Saved entries —
----
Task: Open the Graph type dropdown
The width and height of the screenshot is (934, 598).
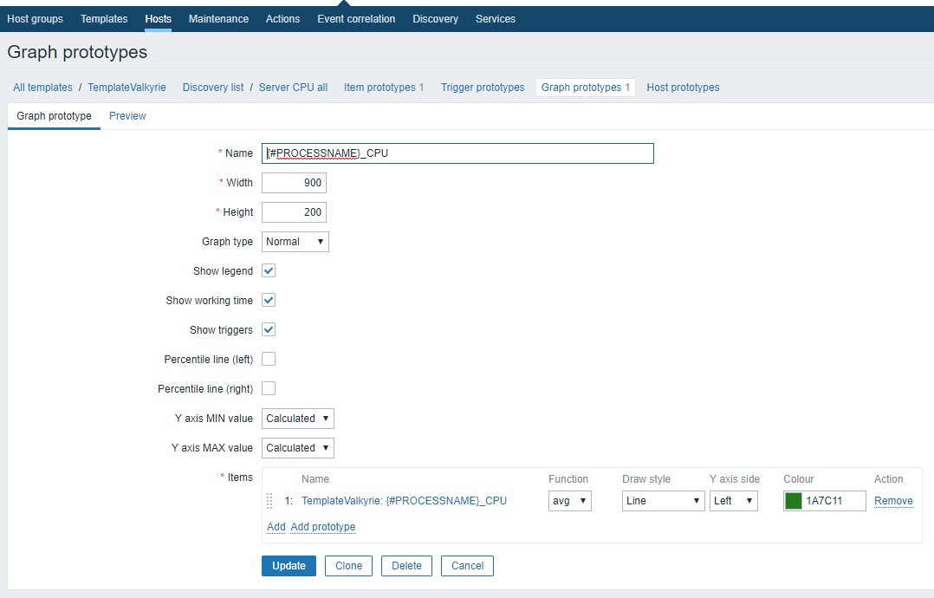Action: pyautogui.click(x=295, y=241)
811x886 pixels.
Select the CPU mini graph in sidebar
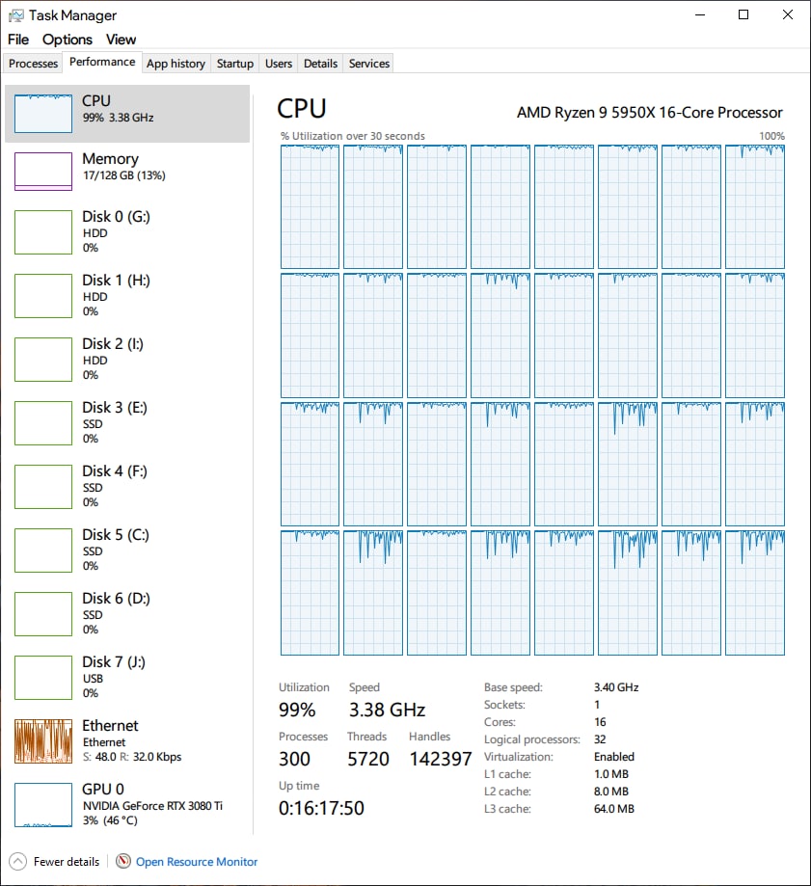coord(43,114)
----
EXERCISE DIRECTIONS — The response should repeat each record precisely and contain no pictures.

ANSWER SPACE —
Task: Open the Graph type dropdown
The width and height of the screenshot is (934, 598).
Action: pyautogui.click(x=295, y=241)
811x886 pixels.
Select the CPU mini graph in sidebar
coord(43,114)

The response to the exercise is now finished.